Start of Block

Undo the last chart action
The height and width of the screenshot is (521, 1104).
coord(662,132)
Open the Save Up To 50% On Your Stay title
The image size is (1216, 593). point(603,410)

End of Block

◆ DIRECTIONS FOR THIS TASK:
Each record above should be returned exactly as it appears.

◆ YOUR RESPONSE:
Undo the last chart action
The height and width of the screenshot is (521, 1104).
coord(662,132)
Open the Save Up To 50% On Your Stay title
The image size is (1216, 593). point(603,410)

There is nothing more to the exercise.